Desta história retiro duas grandes lições de vida:
Primeiro, é essencial preparar os nossos jovens para profissões que ainda não existem ou para empresas que hoje nem conseguimos conceber. Infelizmente, o nosso sistema de ensino prepara os jovens para profissões específicas em vez de os preparar para a resolução de problemas. O sistema de ensino prepara para o passado e não para o futuro. Ainda há bem pouco tempo, o World Economic Forum afirmava que 65% dos alunos que estão hoje a entrar para o ensino primário provavelmente irão trabalhar em profissões que ainda não existem. A grande questão é como é que vamos preparar esses jovens para esse mundo desconhecido, que não será forçosamente centrado nas disciplinas. Para isso, precisamos de ensinar os jovens a navegar entre as disciplinas e as matérias, entre o mundo físico e o mundo digital. Ou seja, a escola como a vemos hoje, centrada nas disciplinas, é condição necessária, mas não é suficiente para o sucesso.

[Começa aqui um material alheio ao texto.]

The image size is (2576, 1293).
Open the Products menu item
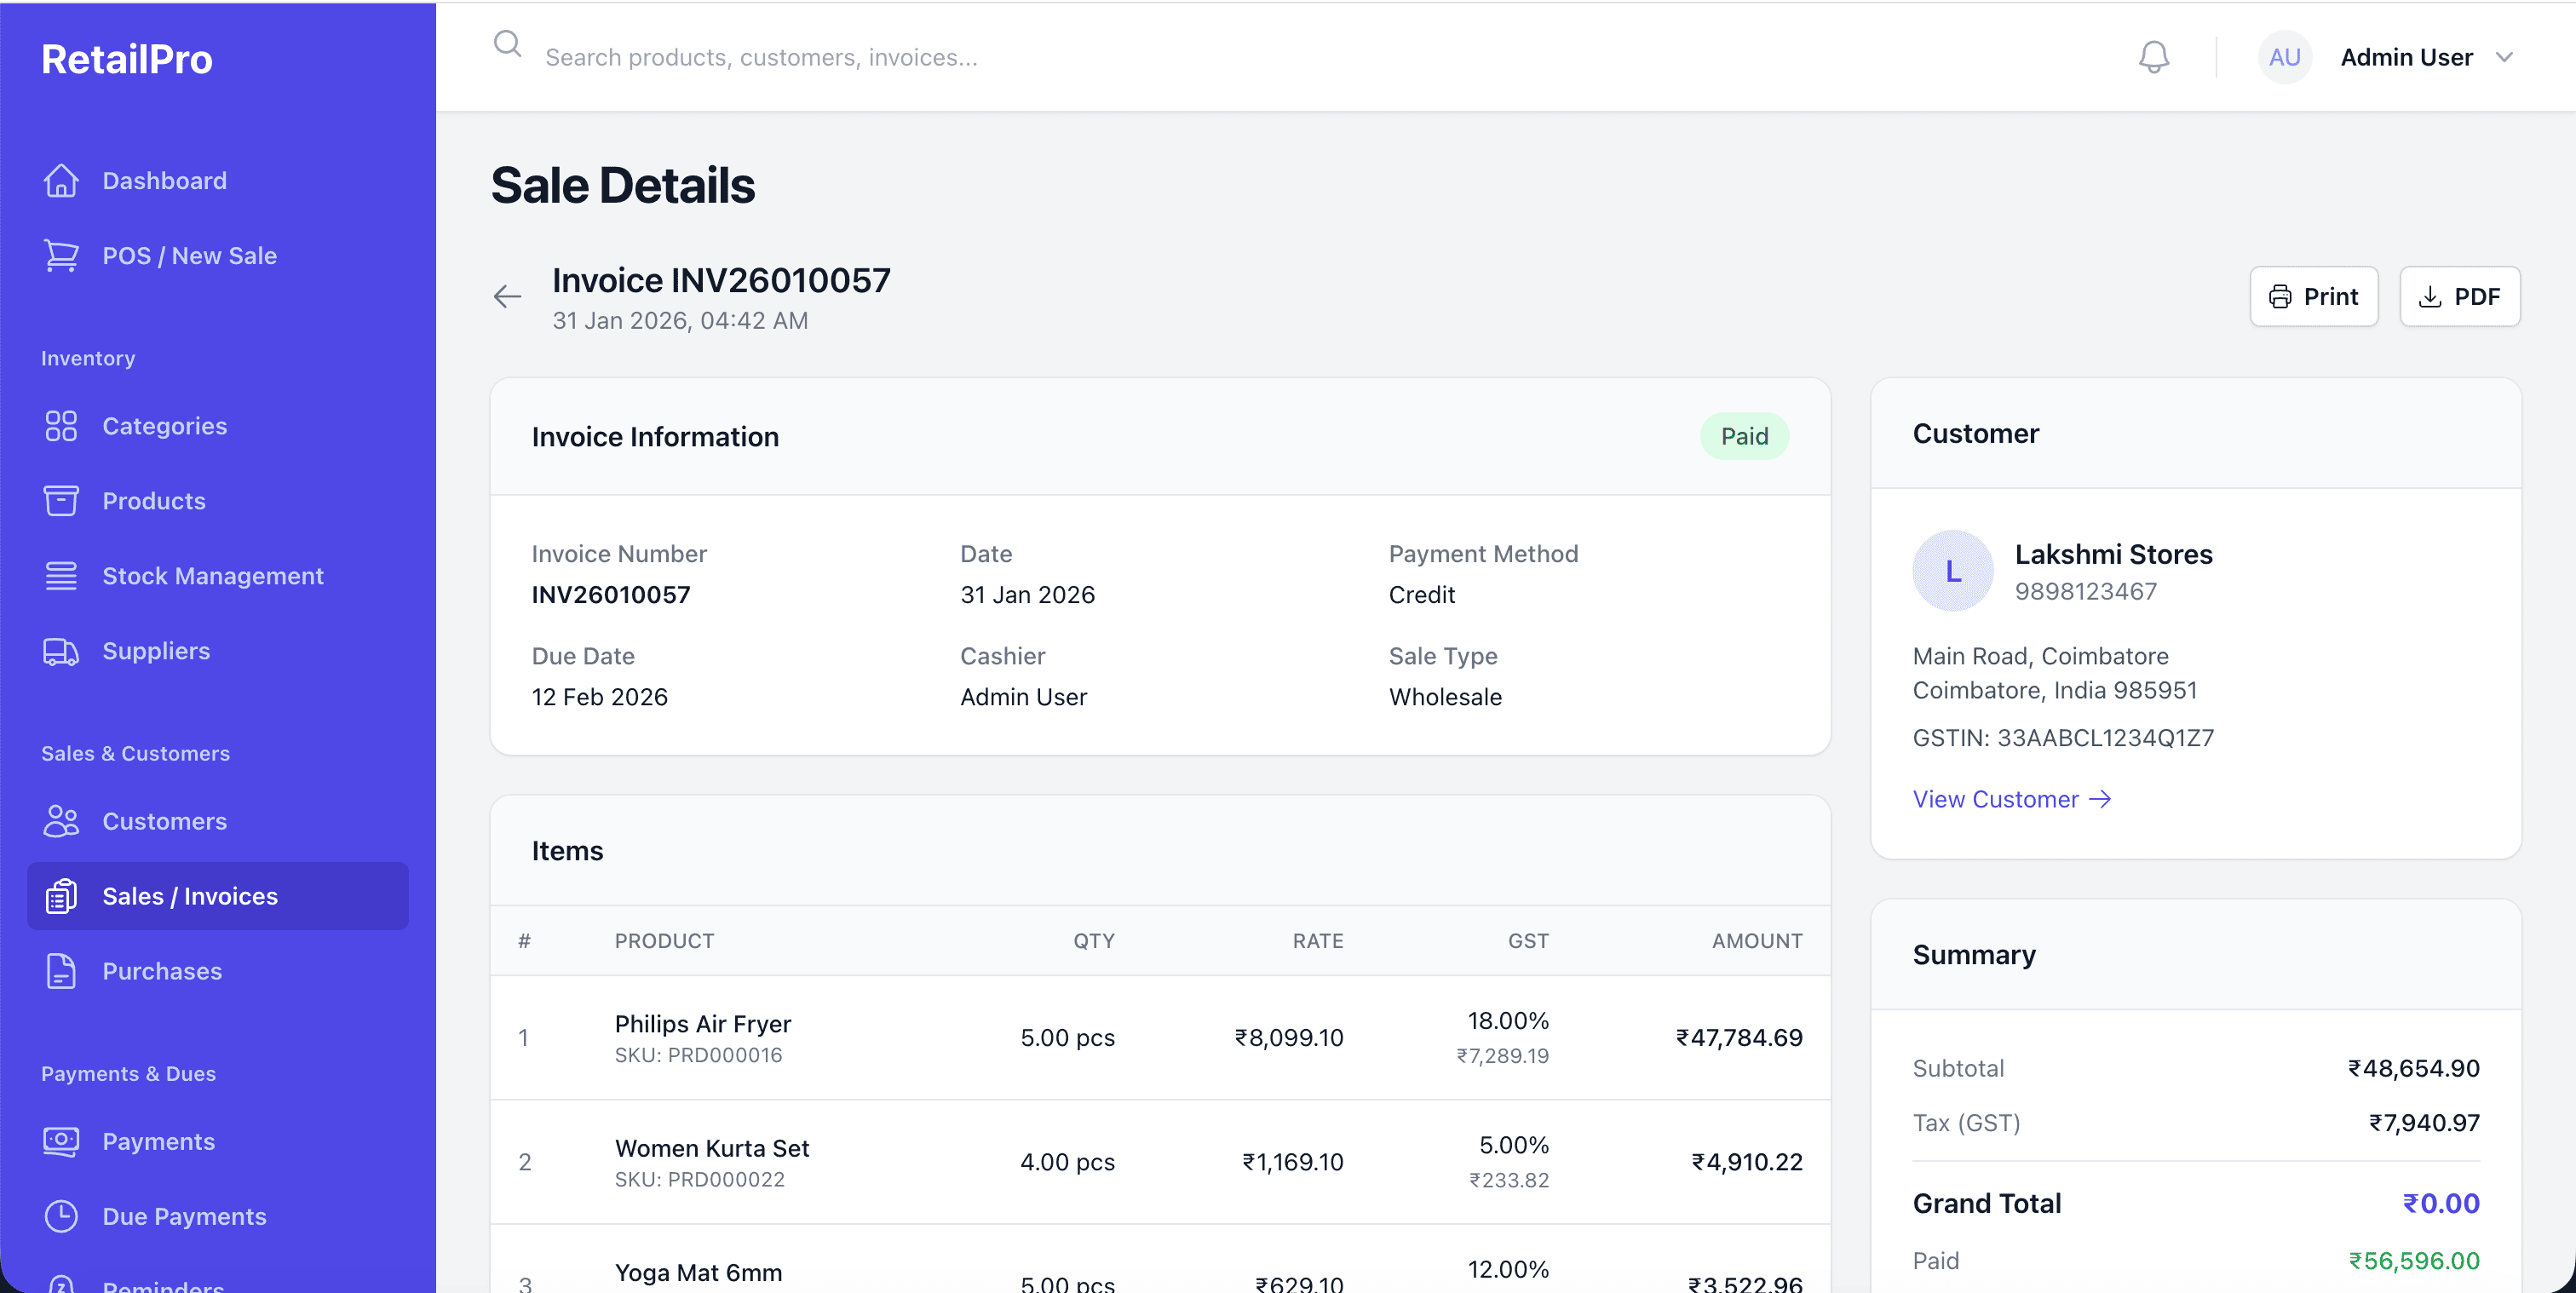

Segundo, quando somos jovens devemos pensar seriamente sobre o percurso menos percorrido, sobre o caminho que parece ter mais riscos, mas também mais oportunidades; arriscar em empresas que estão a emergir e a crescer e não naquelas que já conhecemos ou reconhecemos a marca. Daqui a 20 anos é muito provável que estejamos a celebrar não os 40 anos da Google mas os 20 anos de uma empresa que hoje ninguém conhece. A primeira fase da internet foi a da construção das infraestruturas em que a Europa também deu cartas com empresas como a Nokia ou a Siemens. A segunda foi dos grandes gigantes digitais como a Google, Amazon ou Facebook, em que os EUA lideraram. A terceira será a que vai ligar esse mundo digital da segunda fase ao mundo físico da primeira fase em áreas como o blockchain, computação quântica ou inteligência artificial, e aí tenho grande esperança que a Europa tenha de novo um papel de liderança.

Temos grandes empresas e grandes cientistas. Temos de melhorar muitos aspetos da nossa economia e criar um verdadeiro mercado único, sem fronteiras na UE.